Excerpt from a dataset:
· · · · · · ·
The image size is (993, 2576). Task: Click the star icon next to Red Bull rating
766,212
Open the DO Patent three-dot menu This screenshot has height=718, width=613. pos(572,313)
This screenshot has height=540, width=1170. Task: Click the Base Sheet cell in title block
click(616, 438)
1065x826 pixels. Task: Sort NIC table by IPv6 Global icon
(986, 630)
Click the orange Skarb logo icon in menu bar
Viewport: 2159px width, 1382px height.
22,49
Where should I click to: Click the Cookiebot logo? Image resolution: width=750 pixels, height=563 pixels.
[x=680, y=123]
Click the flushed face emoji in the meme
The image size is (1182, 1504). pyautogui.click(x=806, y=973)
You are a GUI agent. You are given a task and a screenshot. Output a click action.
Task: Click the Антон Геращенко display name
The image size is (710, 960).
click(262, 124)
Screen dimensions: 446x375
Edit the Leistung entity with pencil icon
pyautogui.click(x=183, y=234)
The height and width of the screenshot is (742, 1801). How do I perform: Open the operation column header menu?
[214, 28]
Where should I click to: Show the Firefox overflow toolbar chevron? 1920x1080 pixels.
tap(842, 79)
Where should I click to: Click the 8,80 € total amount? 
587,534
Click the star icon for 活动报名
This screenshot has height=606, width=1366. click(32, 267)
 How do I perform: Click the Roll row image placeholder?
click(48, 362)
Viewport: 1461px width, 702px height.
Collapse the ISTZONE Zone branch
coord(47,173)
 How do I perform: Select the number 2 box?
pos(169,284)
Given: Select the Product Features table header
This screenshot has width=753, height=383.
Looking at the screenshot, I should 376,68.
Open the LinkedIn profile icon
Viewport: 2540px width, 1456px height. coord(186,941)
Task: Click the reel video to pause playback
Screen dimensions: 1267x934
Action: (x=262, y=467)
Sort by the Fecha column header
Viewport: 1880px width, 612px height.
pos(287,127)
· · · · · · ·
◆ Your instructions:
Put the lines of the listing above, starting at the line containing "The height and" and ending at the end of the listing, into a JSON list of strings with one string per line, leaving out blank lines.

◆ Expected answer:
[
  "The height and width of the screenshot is (742, 1801). How do I perform: Open the operation column header menu?",
  "[214, 28]",
  "Where should I click to: Show the Firefox overflow toolbar chevron? 1920x1080 pixels.",
  "tap(842, 79)",
  "Where should I click to: Click the 8,80 € total amount? ",
  "587,534",
  "Click the star icon for 活动报名",
  "This screenshot has height=606, width=1366. click(32, 267)",
  " How do I perform: Click the Roll row image placeholder?",
  "click(48, 362)",
  "Viewport: 1461px width, 702px height.",
  "Collapse the ISTZONE Zone branch",
  "coord(47,173)",
  " How do I perform: Select the number 2 box?",
  "pos(169,284)",
  "Given: Select the Product Features table header",
  "This screenshot has width=753, height=383.",
  "Looking at the screenshot, I should 376,68.",
  "Open the LinkedIn profile icon",
  "Viewport: 2540px width, 1456px height. coord(186,941)",
  "Task: Click the reel video to pause playback",
  "Screen dimensions: 1267x934",
  "Action: (x=262, y=467)",
  "Sort by the Fecha column header",
  "Viewport: 1880px width, 612px height.",
  "pos(287,127)"
]